[TASK REQUIREMENTS]: Extract the data verbatim, everything from the line containing "Locate an element" down to the line containing "The height and width of the screenshot is (524, 482).", with both lines included. Omit the pictures.

[Recorded data]
****
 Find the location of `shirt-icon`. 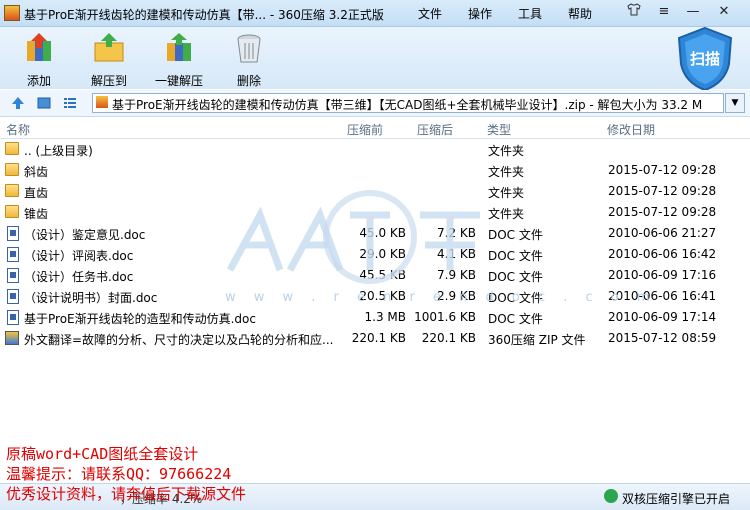

shirt-icon is located at coordinates (634, 12).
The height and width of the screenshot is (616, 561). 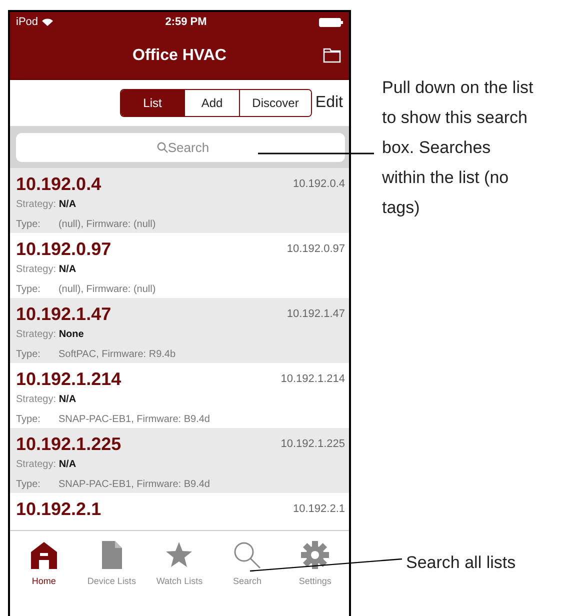 What do you see at coordinates (316, 314) in the screenshot?
I see `device-address: 10.192.1.47` at bounding box center [316, 314].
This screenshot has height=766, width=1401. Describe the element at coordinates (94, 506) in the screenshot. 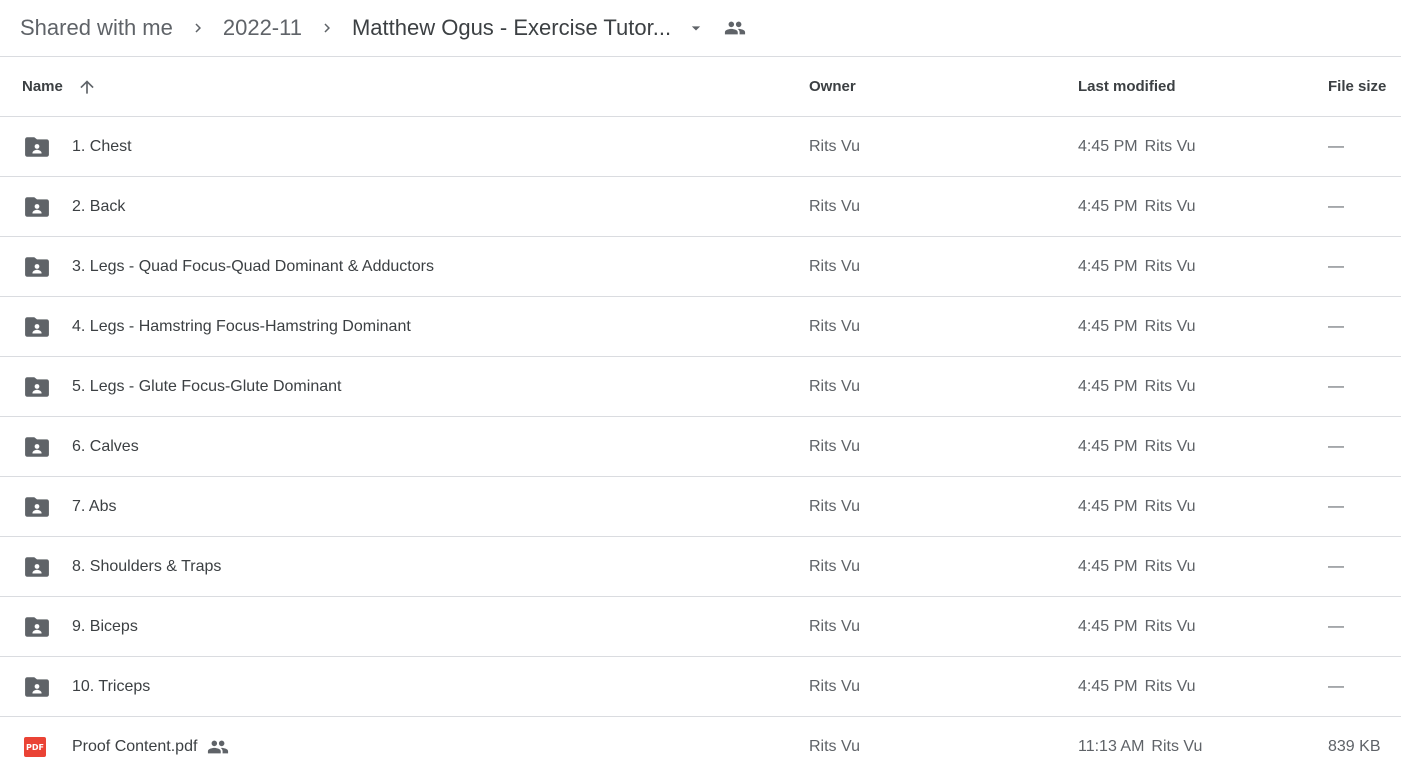

I see `file-name: 7. Abs` at that location.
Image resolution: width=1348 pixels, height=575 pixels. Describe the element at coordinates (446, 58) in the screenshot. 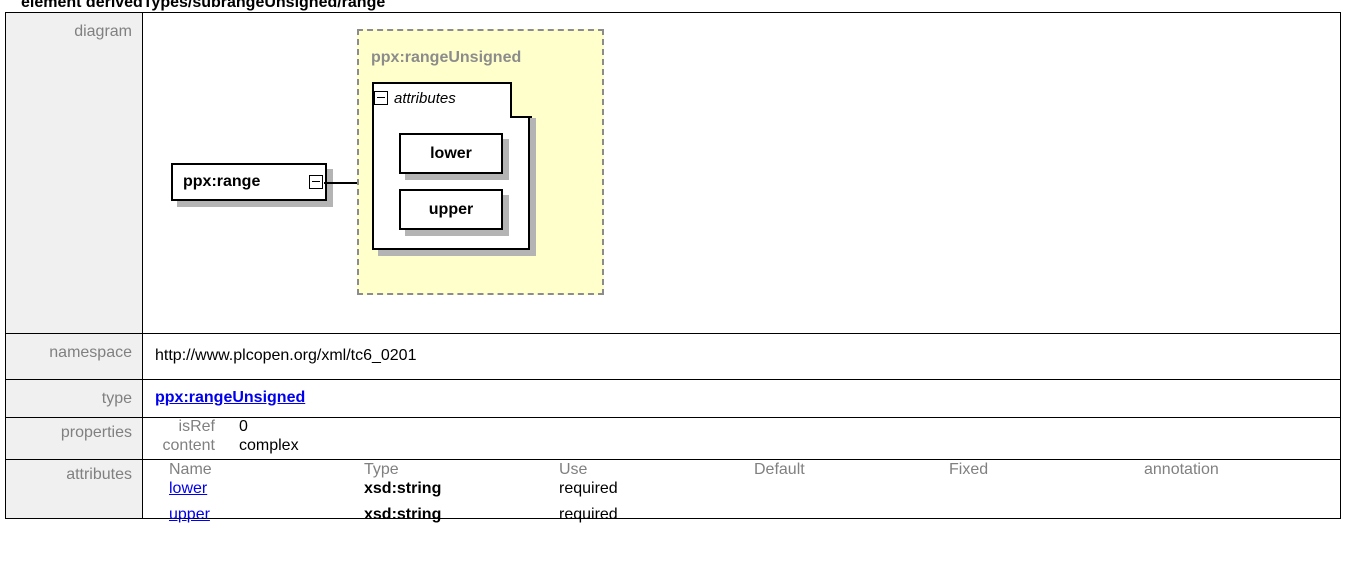

I see `complex-type-title: ppx:rangeUnsigned` at that location.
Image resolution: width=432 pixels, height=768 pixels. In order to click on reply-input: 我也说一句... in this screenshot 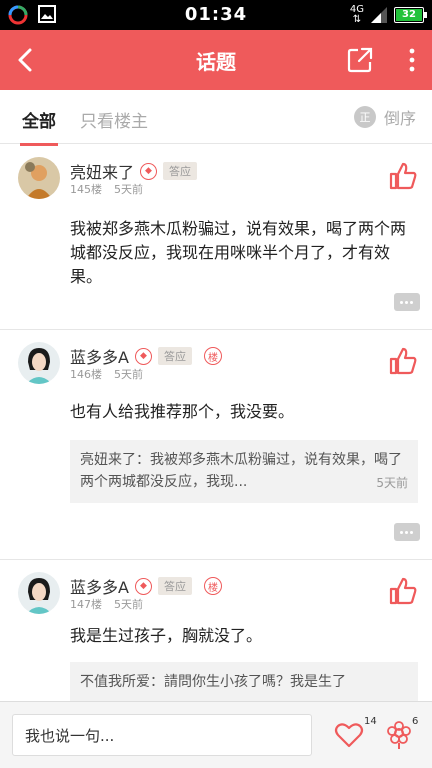, I will do `click(162, 735)`.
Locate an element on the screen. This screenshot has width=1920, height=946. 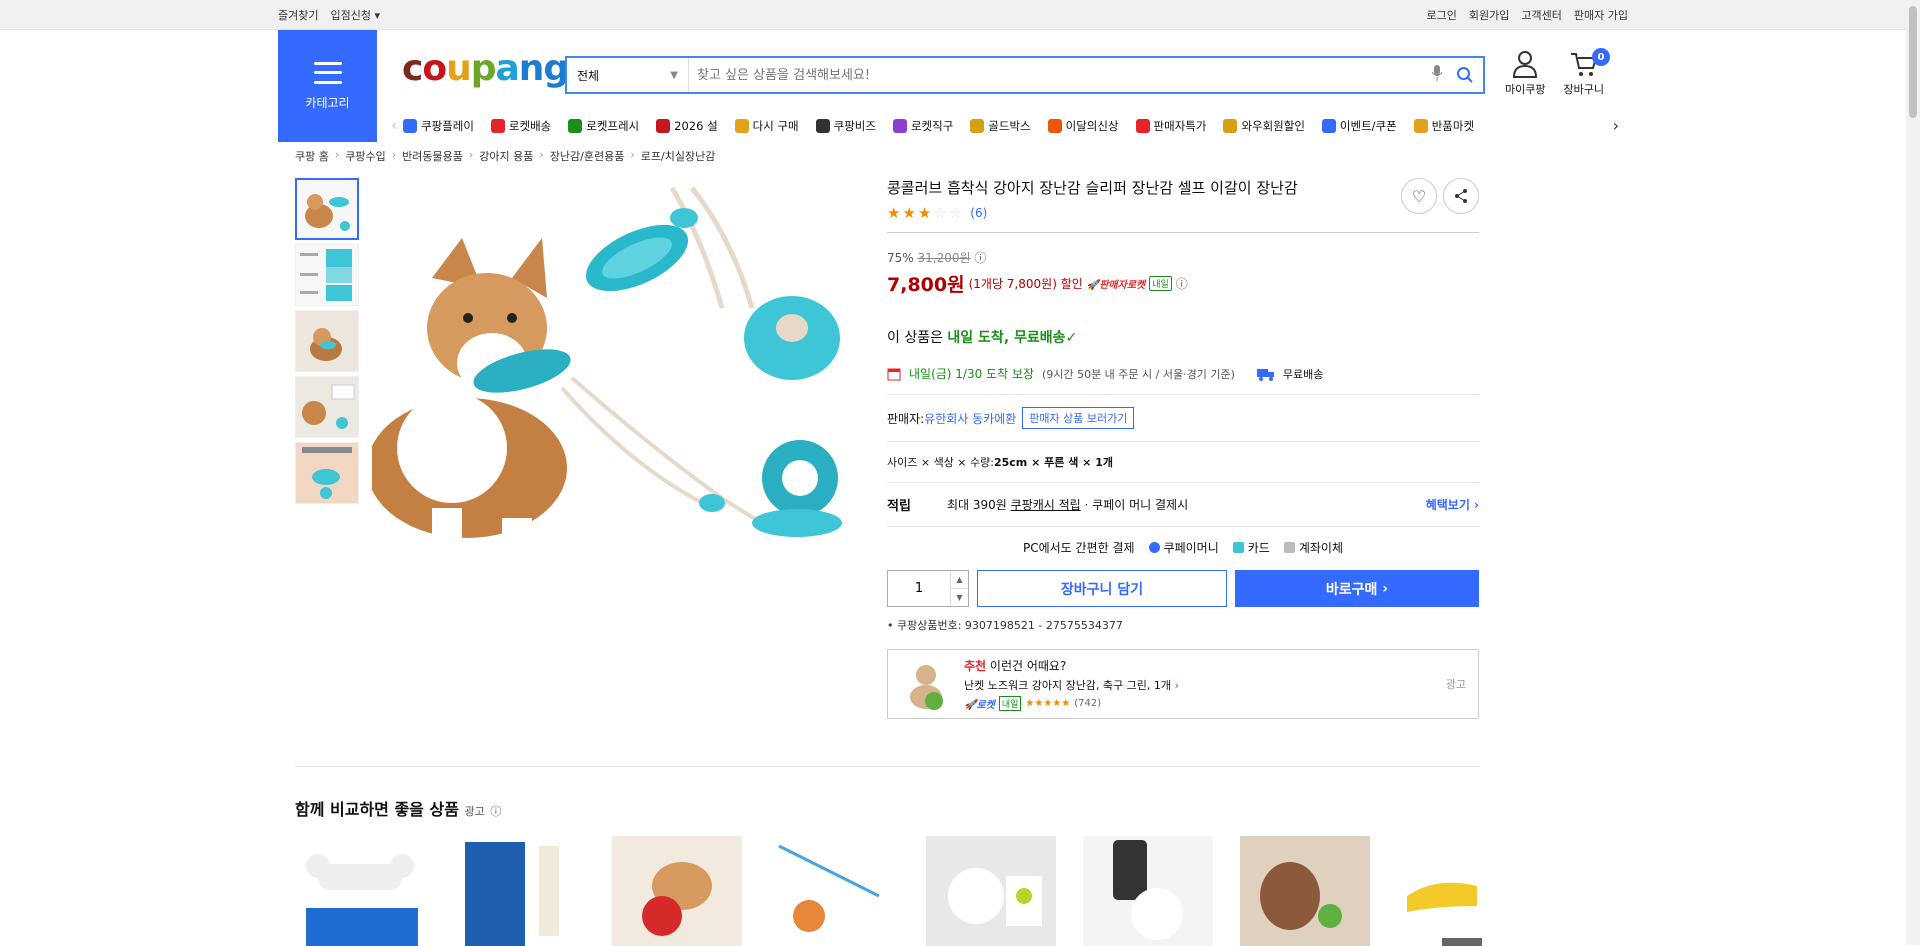
quick-nav-item: 골드박스 is located at coordinates (1000, 126).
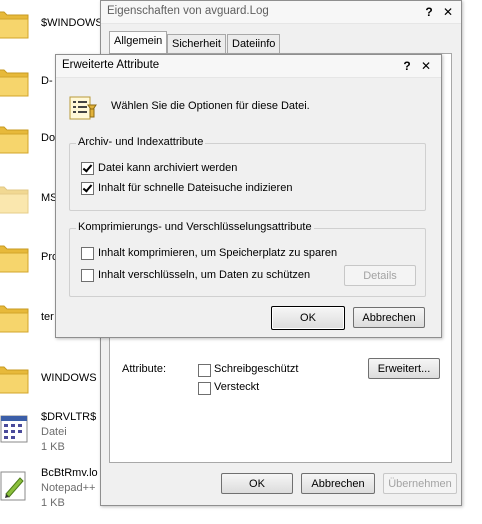 The height and width of the screenshot is (524, 482). Describe the element at coordinates (88, 168) in the screenshot. I see `archive-checkbox` at that location.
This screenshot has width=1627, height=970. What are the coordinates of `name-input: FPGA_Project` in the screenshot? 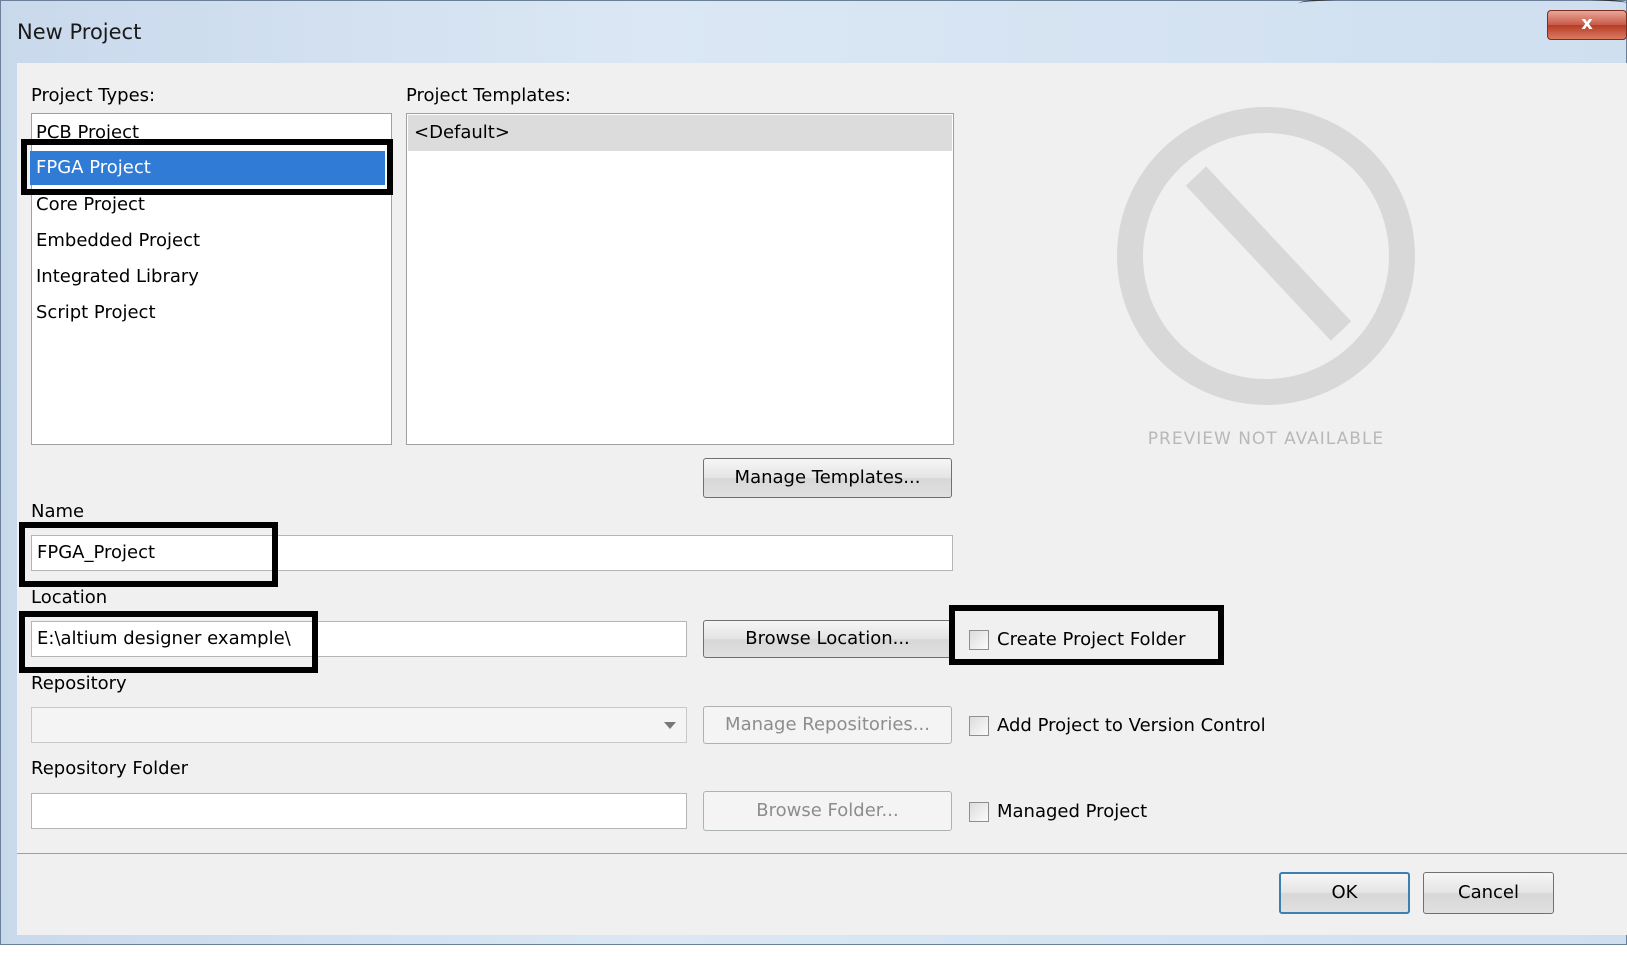 It's located at (492, 553).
****
[EXERCISE OUTPUT]:
Locate an element on the screen. This screenshot has width=1920, height=946. 
quick-nav-item: 골드박스 is located at coordinates (1000, 126).
 The height and width of the screenshot is (524, 482). Describe the element at coordinates (88, 168) in the screenshot. I see `archive-checkbox` at that location.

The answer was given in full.